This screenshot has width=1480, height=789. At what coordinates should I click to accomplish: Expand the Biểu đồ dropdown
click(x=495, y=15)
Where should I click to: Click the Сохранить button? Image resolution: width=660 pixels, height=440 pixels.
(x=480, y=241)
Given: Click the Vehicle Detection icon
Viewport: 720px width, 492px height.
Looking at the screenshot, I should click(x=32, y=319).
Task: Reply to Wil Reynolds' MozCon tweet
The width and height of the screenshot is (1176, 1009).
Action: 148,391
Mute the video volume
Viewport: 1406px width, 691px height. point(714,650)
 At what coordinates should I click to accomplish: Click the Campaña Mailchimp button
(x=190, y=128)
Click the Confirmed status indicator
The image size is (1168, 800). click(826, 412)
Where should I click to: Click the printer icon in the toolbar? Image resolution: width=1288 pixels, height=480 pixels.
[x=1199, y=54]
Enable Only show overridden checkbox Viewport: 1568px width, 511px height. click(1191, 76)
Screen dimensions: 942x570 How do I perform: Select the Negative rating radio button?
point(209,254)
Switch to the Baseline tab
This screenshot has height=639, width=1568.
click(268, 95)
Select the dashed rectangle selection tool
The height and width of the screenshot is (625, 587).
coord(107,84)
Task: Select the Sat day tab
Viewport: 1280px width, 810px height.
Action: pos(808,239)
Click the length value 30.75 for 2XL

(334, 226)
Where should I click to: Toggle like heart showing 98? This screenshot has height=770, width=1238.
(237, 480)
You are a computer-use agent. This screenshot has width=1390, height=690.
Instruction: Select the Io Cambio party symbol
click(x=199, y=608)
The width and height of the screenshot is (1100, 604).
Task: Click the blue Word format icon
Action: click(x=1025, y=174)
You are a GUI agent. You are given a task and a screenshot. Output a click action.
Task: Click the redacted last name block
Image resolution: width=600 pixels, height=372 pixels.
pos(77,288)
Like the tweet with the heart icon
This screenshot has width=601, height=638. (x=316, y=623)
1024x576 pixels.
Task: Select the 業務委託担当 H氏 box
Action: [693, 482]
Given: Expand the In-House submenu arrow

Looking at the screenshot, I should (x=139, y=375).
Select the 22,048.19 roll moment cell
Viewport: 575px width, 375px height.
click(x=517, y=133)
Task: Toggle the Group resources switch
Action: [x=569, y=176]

= What is needed =
Transcribe all of the material exactly. Omit nothing.

= Your response =
This screenshot has width=1480, height=789. At what coordinates should I click to accomplish: Expand the Biểu đồ dropdown
click(x=495, y=15)
Where should I click to: Click the Сохранить button? Image resolution: width=660 pixels, height=440 pixels.
(x=480, y=241)
Given: Click the Vehicle Detection icon
Viewport: 720px width, 492px height.
Looking at the screenshot, I should click(x=32, y=319).
Task: Reply to Wil Reynolds' MozCon tweet
The width and height of the screenshot is (1176, 1009).
Action: 148,391
Mute the video volume
Viewport: 1406px width, 691px height. point(714,650)
 At what coordinates should I click to accomplish: Click the Campaña Mailchimp button
(x=190, y=128)
Click the Confirmed status indicator
The image size is (1168, 800). click(826, 412)
Where should I click to: Click the printer icon in the toolbar? Image resolution: width=1288 pixels, height=480 pixels.
[x=1199, y=54]
Enable Only show overridden checkbox Viewport: 1568px width, 511px height. click(1191, 76)
Screen dimensions: 942x570 How do I perform: Select the Negative rating radio button?
point(209,254)
Switch to the Baseline tab
This screenshot has height=639, width=1568.
click(268, 95)
Select the dashed rectangle selection tool
The height and width of the screenshot is (625, 587).
coord(107,84)
Task: Select the Sat day tab
Viewport: 1280px width, 810px height.
Action: pos(808,239)
Click the length value 30.75 for 2XL

(334, 226)
Where should I click to: Toggle like heart showing 98? This screenshot has height=770, width=1238.
(237, 480)
You are a computer-use agent. This screenshot has width=1390, height=690.
Instruction: Select the Io Cambio party symbol
click(x=199, y=608)
The width and height of the screenshot is (1100, 604).
Task: Click the blue Word format icon
Action: click(x=1025, y=174)
You are a GUI agent. You are given a task and a screenshot. Output a click action.
Task: Click the redacted last name block
Image resolution: width=600 pixels, height=372 pixels.
pos(77,288)
Like the tweet with the heart icon
This screenshot has width=601, height=638. (x=316, y=623)
1024x576 pixels.
Task: Select the 業務委託担当 H氏 box
Action: [693, 482]
Given: Expand the In-House submenu arrow

Looking at the screenshot, I should (x=139, y=375).
Select the 22,048.19 roll moment cell
Viewport: 575px width, 375px height.
click(x=517, y=133)
Task: Toggle the Group resources switch
Action: [x=569, y=176]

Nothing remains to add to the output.